Caso Lupi, Renzi vuole le dimissioni del ministro

Lupi rischia la poltrona. Delrio: "Valuta se lasciare". M5s e Sel: "Mozione di sfiducia". Salvini: "Non può fare il ministro"

Caso Lupi, Renzi vuole le dimissioni del ministro

Dopo le polemiche arriva l'attacco delle opposizioni: M5s e Sel chiedono le dimissioni del ministro Maurizio Lupi. La questione sull’opportunità della permanenza al governo del ministro delle Infrastrutture e dei Trasporti Maurizio Lupi alla luce dell’inchiesta di Firenze mobilita le opposizioni, in particolare il Movimento 5 Stelle. E così Beppe Grillo scrive nel suo blog, con un post dal titolo "Al Lupi! Al Lupi!" : "Il governo è uno zoo. Se fuori ci sono i gufi e per tacitare in aula l’opposizione del M5S si usano i canguri, talvolta in formato maxi, non vanno trascurati Lupi, il figlio/a di Fantozzi e la giovane marmotta Renzie che piuttosto che fare un decreto legge contro la corruzione sacrificherebbe la sua mano come Muzio Scevola. Combattere la corruzione non è nelle sue corde. Preferisce dedicarsi alle “riforme” per disintegrare Costituzione e Parlamento. Quanto ci costa la corruzione? La stima supera tranquillamente i 100 miliardi di euro. E questi chiedono sacrifici agli italiani che attraverso le tasse e i costi maggiorati dei servizi pubblici la pagano?".

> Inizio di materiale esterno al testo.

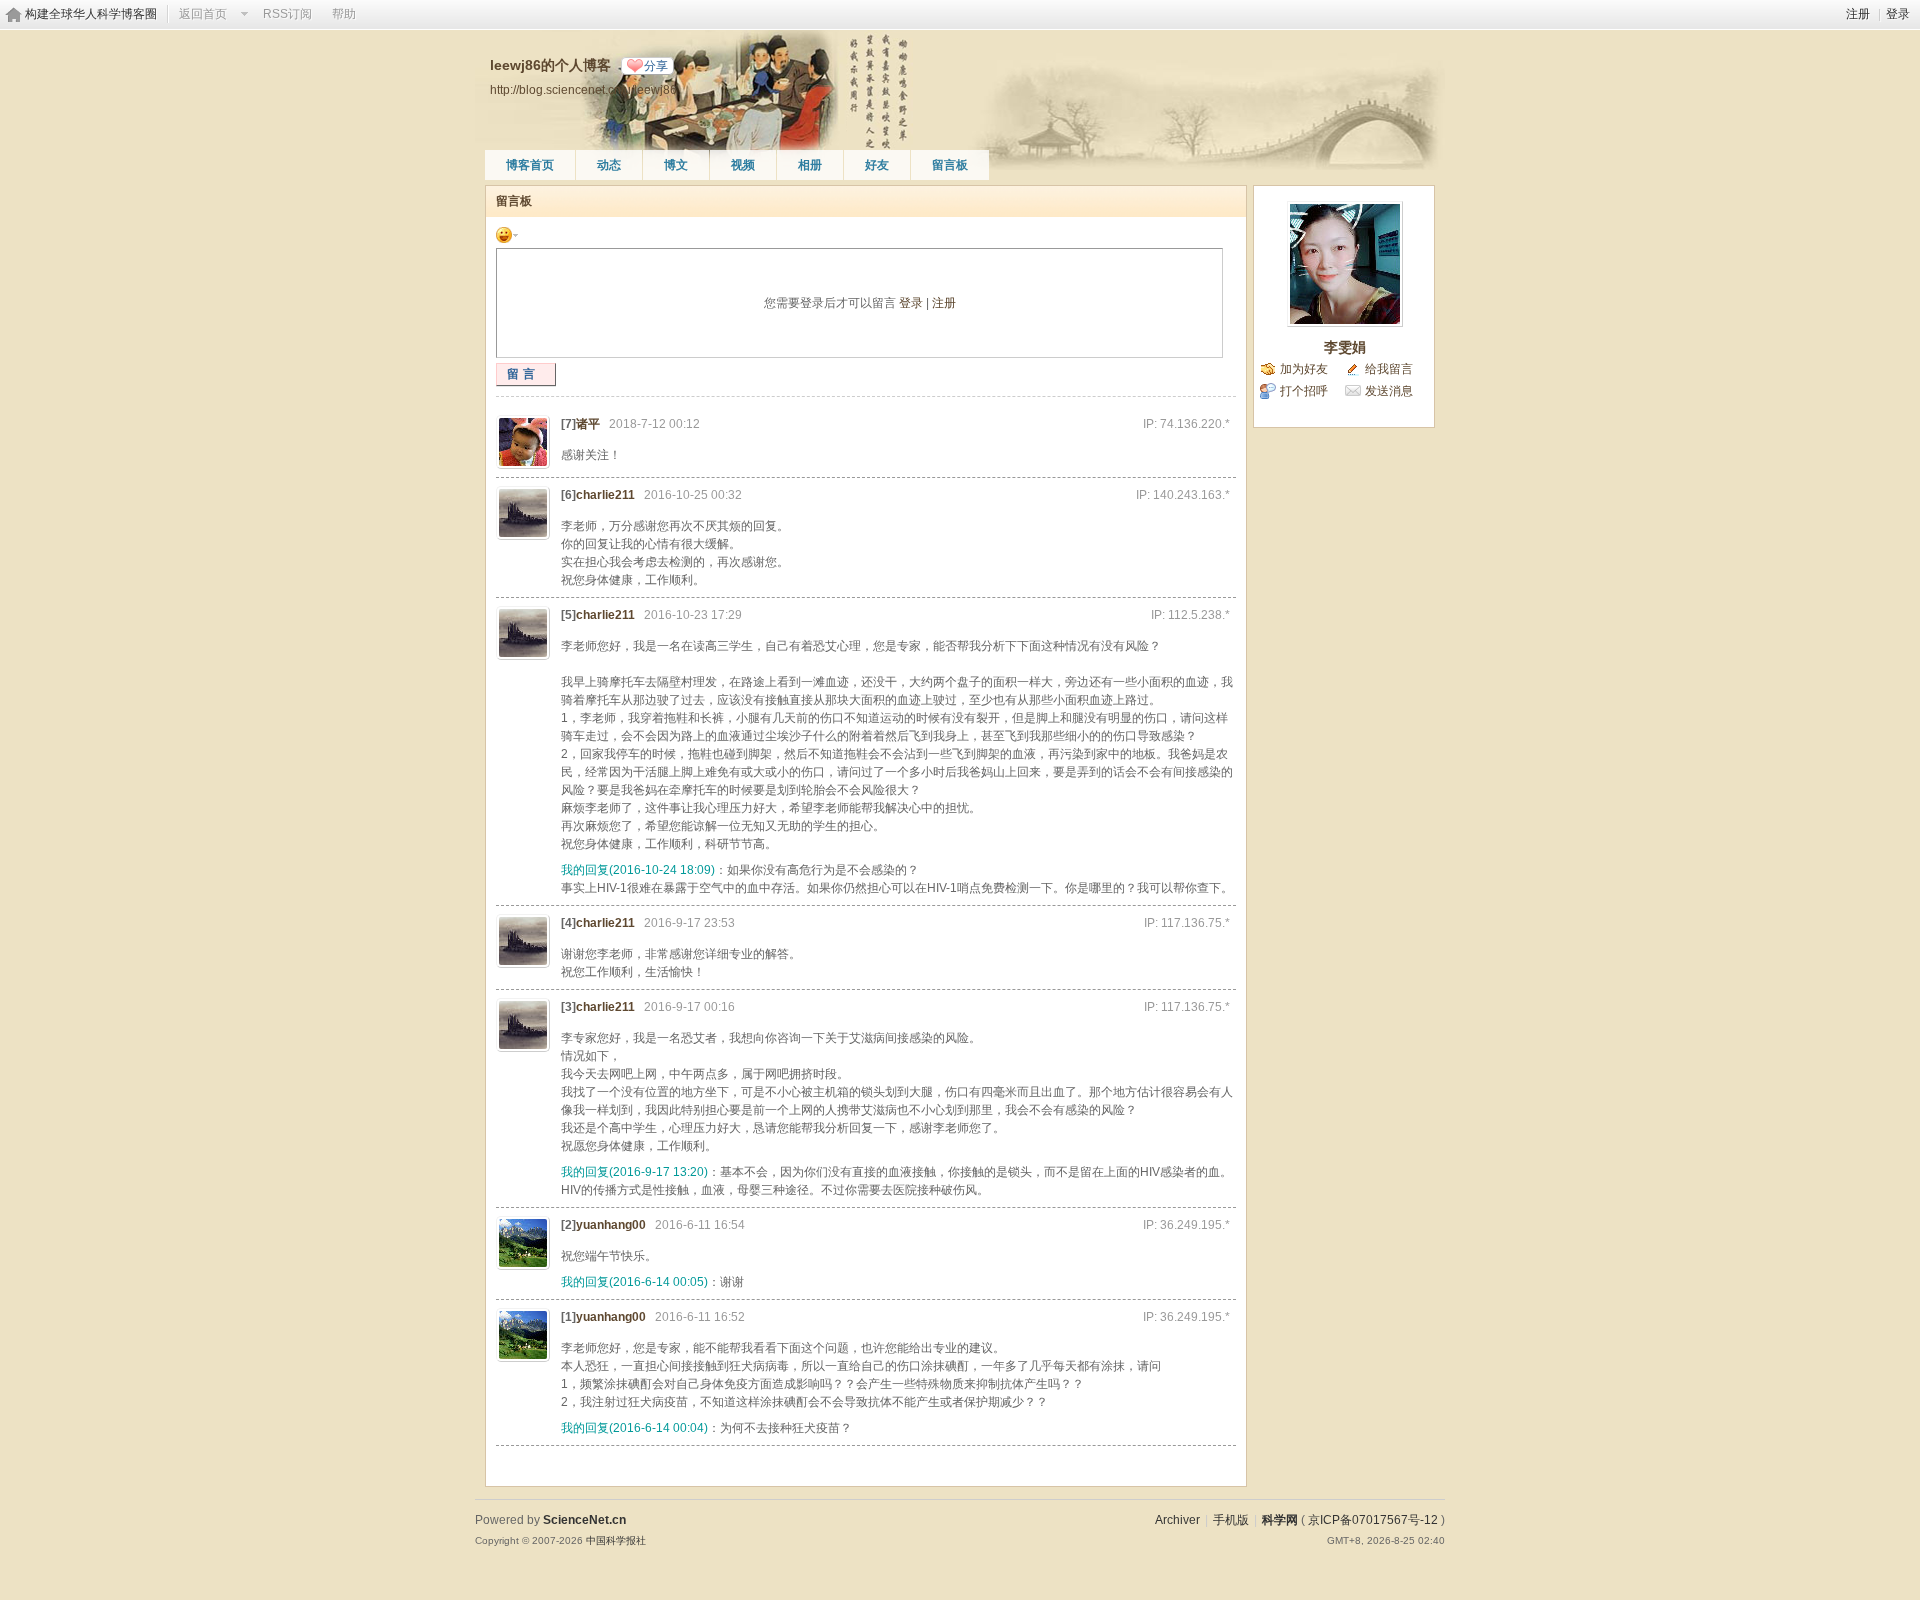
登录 (1898, 14)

"La risposta all’interrogazione M5S a Lupi di luglio su Incalza è emblematica" - aggiunge Grillo, "è stata scritta dal suo avvocato! Non un ministro, ma un difensore d’ufficio. Lupi deve dare spiegazioni, dimettersi e restituirci fino all’ultimo centesimo tutti i quattrini che si è beccato come ministro delle Infrastrutture. Li metteremo nel fondo per il microcredito alle aziende dove vengono versati gli stipendi tagliati dei portavoce M5S in Parlamento". E sulla stessa posizone dei Cinque Stelle si schiera Sel. Il capogruppo di Sel Arturo Scotto propone una mozione di sfiducia comune per il ministro Lupi. Scotto lancia la sua proposta "a tutte le opposizione, ad aree del Pd e anche ad altre aree" del Parlamento. "Sarebbe un atto di forza e un segno di interesse reale" per la "scioccante" vicenda dell’inchiesta "sistema" sottolinea Scotto. Il ministro però da parte sua non vuol sentir parlare di dimissioni: "No, le dimissioni no. Anche se, per la prima volta, vedendo tirato in ballo ingiustamente mio figlio, mi sono chiesto se il gioco valga la candela. Provo soprattutto l’amarezza di un padre nel vedere il proprio figlio sbattuto in prima pagina come un mostro senza alcuna colpa".

Intanto il Pd la cia un messaggio al ministro: "È evidente che Lupi debba chiarire alcuni aspetti,sono certo che sarà disponibile a farlo, soprattutto nel rapporto con il premier. Ci sono cose che destano inquietudine e preoccupazione. C’è assolutamente la necessità che si chiariscano alcuni aspetti, poi si faranno le valutazioni", ha affermato il presidente del Pd, Matteo Orfini. E prende posizione sulla vicenda anche il sottosegretario Graziano Delrio: "Lupi non è indagato, i fatti non sono tutti a nostra conoscenza. È chiaro che ci sono valutazioni politiche che si faranno ma ci vuole un pò più di contezza delle carte. Poi c’è una decisione che spetta al singolo e credo che sia in corso una valutazione da parte del ministro". Infine anche Salvini critica il ministro: "Lupi non può più fare il ministro, comunque vada a finire questa vicenda. E come Lega, pensiamo che anche Alfano debba dimettersi: infatti, stiamo preparando una mozione di sfiducia contro il Ministro dell’Interno, che non solo non è in grado di fare il suo mestiere, ma nemmeno di curare il suo partito. E gravi responsabilità le ha anche il Pd che non sta facendo la legge anti-corruzione".